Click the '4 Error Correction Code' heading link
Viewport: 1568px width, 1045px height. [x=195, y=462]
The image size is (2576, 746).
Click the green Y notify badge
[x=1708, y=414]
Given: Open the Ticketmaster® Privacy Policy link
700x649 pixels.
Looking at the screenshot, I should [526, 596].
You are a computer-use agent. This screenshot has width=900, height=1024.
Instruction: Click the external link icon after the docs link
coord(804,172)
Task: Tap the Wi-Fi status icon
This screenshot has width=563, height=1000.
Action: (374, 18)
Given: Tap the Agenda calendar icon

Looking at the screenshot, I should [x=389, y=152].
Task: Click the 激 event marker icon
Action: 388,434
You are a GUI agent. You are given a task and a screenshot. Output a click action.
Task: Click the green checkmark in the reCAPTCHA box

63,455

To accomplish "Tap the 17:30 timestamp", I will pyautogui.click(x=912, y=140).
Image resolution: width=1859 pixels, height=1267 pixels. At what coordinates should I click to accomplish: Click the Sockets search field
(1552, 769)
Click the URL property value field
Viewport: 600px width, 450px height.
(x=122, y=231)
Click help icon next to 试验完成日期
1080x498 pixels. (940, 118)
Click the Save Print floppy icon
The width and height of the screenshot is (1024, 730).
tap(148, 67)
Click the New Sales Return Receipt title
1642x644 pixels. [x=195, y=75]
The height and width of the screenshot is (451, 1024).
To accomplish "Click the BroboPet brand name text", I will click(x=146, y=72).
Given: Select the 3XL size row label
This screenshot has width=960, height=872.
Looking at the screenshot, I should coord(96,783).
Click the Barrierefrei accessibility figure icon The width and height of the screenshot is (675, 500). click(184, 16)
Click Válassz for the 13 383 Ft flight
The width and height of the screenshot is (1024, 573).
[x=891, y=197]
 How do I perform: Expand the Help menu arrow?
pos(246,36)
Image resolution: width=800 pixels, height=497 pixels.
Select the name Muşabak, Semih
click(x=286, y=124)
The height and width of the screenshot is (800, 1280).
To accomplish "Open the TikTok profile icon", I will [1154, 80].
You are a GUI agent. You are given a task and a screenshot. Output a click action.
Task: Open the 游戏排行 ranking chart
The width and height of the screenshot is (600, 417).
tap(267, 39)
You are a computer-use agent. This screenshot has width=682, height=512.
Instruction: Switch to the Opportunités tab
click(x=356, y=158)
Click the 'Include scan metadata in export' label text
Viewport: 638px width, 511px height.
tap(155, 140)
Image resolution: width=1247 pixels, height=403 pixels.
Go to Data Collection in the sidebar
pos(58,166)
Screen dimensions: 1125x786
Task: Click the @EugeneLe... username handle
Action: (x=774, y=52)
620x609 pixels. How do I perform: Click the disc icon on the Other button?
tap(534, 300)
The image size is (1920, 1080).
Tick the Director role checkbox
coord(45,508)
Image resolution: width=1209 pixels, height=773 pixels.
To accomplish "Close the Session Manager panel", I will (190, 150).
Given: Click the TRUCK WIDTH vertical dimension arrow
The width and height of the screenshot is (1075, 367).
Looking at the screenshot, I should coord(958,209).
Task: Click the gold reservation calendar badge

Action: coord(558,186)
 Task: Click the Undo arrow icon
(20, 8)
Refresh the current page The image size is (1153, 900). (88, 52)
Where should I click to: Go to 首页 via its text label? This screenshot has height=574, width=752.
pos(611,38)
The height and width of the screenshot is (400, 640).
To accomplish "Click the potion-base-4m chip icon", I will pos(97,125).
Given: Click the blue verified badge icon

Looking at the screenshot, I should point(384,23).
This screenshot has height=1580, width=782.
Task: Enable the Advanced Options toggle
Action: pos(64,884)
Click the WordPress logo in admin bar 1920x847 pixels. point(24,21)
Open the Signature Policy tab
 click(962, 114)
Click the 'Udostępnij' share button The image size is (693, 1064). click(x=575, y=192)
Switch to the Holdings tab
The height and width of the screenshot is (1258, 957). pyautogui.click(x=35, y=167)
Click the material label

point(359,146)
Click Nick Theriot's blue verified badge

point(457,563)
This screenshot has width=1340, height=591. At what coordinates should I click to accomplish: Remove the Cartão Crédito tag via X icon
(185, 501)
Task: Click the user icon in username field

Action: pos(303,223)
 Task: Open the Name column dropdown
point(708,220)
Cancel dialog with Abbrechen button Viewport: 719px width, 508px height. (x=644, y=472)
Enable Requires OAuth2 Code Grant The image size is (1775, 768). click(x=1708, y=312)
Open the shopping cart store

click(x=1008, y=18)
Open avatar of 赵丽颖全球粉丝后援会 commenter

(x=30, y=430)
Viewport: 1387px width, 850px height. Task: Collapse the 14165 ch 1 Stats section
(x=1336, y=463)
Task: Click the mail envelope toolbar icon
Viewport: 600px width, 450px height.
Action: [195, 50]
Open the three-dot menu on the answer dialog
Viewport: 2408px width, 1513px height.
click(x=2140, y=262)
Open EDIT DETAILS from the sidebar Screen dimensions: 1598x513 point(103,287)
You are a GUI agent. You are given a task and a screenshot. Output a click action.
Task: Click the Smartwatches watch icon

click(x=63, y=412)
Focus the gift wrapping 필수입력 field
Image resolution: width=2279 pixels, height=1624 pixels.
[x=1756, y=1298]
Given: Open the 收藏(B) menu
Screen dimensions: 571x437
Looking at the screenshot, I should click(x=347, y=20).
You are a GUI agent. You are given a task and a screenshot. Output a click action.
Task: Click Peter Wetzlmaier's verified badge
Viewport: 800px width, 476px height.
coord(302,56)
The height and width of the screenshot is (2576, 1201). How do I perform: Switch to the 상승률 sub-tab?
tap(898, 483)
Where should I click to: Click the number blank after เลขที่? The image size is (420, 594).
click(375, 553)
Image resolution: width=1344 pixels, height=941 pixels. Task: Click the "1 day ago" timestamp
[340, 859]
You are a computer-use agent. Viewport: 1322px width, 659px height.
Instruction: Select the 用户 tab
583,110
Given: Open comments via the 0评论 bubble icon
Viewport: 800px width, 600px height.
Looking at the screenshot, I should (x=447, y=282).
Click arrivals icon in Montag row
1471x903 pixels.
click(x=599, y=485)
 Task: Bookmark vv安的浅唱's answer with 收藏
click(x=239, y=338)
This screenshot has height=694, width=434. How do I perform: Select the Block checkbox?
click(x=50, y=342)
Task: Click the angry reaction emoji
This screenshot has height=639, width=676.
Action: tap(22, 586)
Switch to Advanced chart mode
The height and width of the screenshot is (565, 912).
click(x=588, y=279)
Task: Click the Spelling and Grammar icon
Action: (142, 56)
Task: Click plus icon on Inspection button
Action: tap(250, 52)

----------------

§ What to work on:
All of the data above should be reproduced verbatim.

§ Written answer:
Click the '4 Error Correction Code' heading link
Viewport: 1568px width, 1045px height. [x=195, y=462]
The image size is (2576, 746).
Click the green Y notify badge
[x=1708, y=414]
Given: Open the Ticketmaster® Privacy Policy link
700x649 pixels.
Looking at the screenshot, I should [526, 596].
You are a computer-use agent. This screenshot has width=900, height=1024.
Instruction: Click the external link icon after the docs link
coord(804,172)
Task: Tap the Wi-Fi status icon
This screenshot has width=563, height=1000.
Action: (374, 18)
Given: Tap the Agenda calendar icon

Looking at the screenshot, I should [x=389, y=152].
Task: Click the 激 event marker icon
Action: 388,434
You are a GUI agent. You are given a task and a screenshot. Output a click action.
Task: Click the green checkmark in the reCAPTCHA box

63,455

To accomplish "Tap the 17:30 timestamp", I will pyautogui.click(x=912, y=140).
Image resolution: width=1859 pixels, height=1267 pixels. At what coordinates should I click to accomplish: Click the Sockets search field
(1552, 769)
Click the URL property value field
Viewport: 600px width, 450px height.
(x=122, y=231)
Click help icon next to 试验完成日期
1080x498 pixels. (940, 118)
Click the Save Print floppy icon
The width and height of the screenshot is (1024, 730).
tap(148, 67)
Click the New Sales Return Receipt title
1642x644 pixels. [x=195, y=75]
The height and width of the screenshot is (451, 1024).
To accomplish "Click the BroboPet brand name text", I will click(x=146, y=72).
Given: Select the 3XL size row label
This screenshot has width=960, height=872.
Looking at the screenshot, I should coord(96,783).
Click the Barrierefrei accessibility figure icon The width and height of the screenshot is (675, 500). click(184, 16)
Click Válassz for the 13 383 Ft flight
The width and height of the screenshot is (1024, 573).
[x=891, y=197]
 How do I perform: Expand the Help menu arrow?
pos(246,36)
Image resolution: width=800 pixels, height=497 pixels.
Select the name Muşabak, Semih
click(x=286, y=124)
The height and width of the screenshot is (800, 1280).
To accomplish "Open the TikTok profile icon", I will [1154, 80].
You are a GUI agent. You are given a task and a screenshot. Output a click action.
Task: Open the 游戏排行 ranking chart
The width and height of the screenshot is (600, 417).
tap(267, 39)
You are a computer-use agent. This screenshot has width=682, height=512.
Instruction: Switch to the Opportunités tab
click(x=356, y=158)
Click the 'Include scan metadata in export' label text
Viewport: 638px width, 511px height.
tap(155, 140)
Image resolution: width=1247 pixels, height=403 pixels.
Go to Data Collection in the sidebar
pos(58,166)
Screen dimensions: 1125x786
Task: Click the @EugeneLe... username handle
Action: (x=774, y=52)
620x609 pixels. How do I perform: Click the disc icon on the Other button?
tap(534, 300)
The image size is (1920, 1080).
Tick the Director role checkbox
coord(45,508)
Image resolution: width=1209 pixels, height=773 pixels.
To accomplish "Close the Session Manager panel", I will (190, 150).
Given: Click the TRUCK WIDTH vertical dimension arrow
The width and height of the screenshot is (1075, 367).
Looking at the screenshot, I should coord(958,209).
Task: Click the gold reservation calendar badge

Action: coord(558,186)
 Task: Click the Undo arrow icon
(20, 8)
Refresh the current page The image size is (1153, 900). (88, 52)
Where should I click to: Go to 首页 via its text label? This screenshot has height=574, width=752.
pos(611,38)
The height and width of the screenshot is (400, 640).
To accomplish "Click the potion-base-4m chip icon", I will pos(97,125).
Given: Click the blue verified badge icon

Looking at the screenshot, I should point(384,23).
This screenshot has height=1580, width=782.
Task: Enable the Advanced Options toggle
Action: pos(64,884)
Click the WordPress logo in admin bar 1920x847 pixels. point(24,21)
Open the Signature Policy tab
 click(962, 114)
Click the 'Udostępnij' share button The image size is (693, 1064). click(x=575, y=192)
Switch to the Holdings tab
The height and width of the screenshot is (1258, 957). pyautogui.click(x=35, y=167)
Click the material label

point(359,146)
Click Nick Theriot's blue verified badge

point(457,563)
This screenshot has width=1340, height=591. At what coordinates should I click to accomplish: Remove the Cartão Crédito tag via X icon
(185, 501)
Task: Click the user icon in username field

Action: pos(303,223)
 Task: Open the Name column dropdown
point(708,220)
Cancel dialog with Abbrechen button Viewport: 719px width, 508px height. (x=644, y=472)
Enable Requires OAuth2 Code Grant The image size is (1775, 768). click(x=1708, y=312)
Open the shopping cart store

click(x=1008, y=18)
Open avatar of 赵丽颖全球粉丝后援会 commenter

(x=30, y=430)
Viewport: 1387px width, 850px height. Task: Collapse the 14165 ch 1 Stats section
(x=1336, y=463)
Task: Click the mail envelope toolbar icon
Viewport: 600px width, 450px height.
Action: [195, 50]
Open the three-dot menu on the answer dialog
Viewport: 2408px width, 1513px height.
click(x=2140, y=262)
Open EDIT DETAILS from the sidebar Screen dimensions: 1598x513 point(103,287)
You are a GUI agent. You are given a task and a screenshot. Output a click action.
Task: Click the Smartwatches watch icon

click(x=63, y=412)
Focus the gift wrapping 필수입력 field
Image resolution: width=2279 pixels, height=1624 pixels.
[x=1756, y=1298]
Given: Open the 收藏(B) menu
Screen dimensions: 571x437
Looking at the screenshot, I should click(x=347, y=20).
You are a GUI agent. You are given a task and a screenshot. Output a click action.
Task: Click Peter Wetzlmaier's verified badge
Viewport: 800px width, 476px height.
coord(302,56)
The height and width of the screenshot is (2576, 1201). How do I perform: Switch to the 상승률 sub-tab?
tap(898, 483)
Where should I click to: Click the number blank after เลขที่? The image size is (420, 594).
click(375, 553)
Image resolution: width=1344 pixels, height=941 pixels. Task: Click the "1 day ago" timestamp
[340, 859]
You are a computer-use agent. Viewport: 1322px width, 659px height.
Instruction: Select the 用户 tab
583,110
Given: Open comments via the 0评论 bubble icon
Viewport: 800px width, 600px height.
Looking at the screenshot, I should (x=447, y=282).
Click arrivals icon in Montag row
1471x903 pixels.
click(x=599, y=485)
 Task: Bookmark vv安的浅唱's answer with 收藏
click(x=239, y=338)
This screenshot has height=694, width=434. How do I perform: Select the Block checkbox?
click(x=50, y=342)
Task: Click the angry reaction emoji
This screenshot has height=639, width=676.
Action: tap(22, 586)
Switch to Advanced chart mode
The height and width of the screenshot is (565, 912).
click(x=588, y=279)
Task: Click the Spelling and Grammar icon
Action: (142, 56)
Task: Click plus icon on Inspection button
Action: tap(250, 52)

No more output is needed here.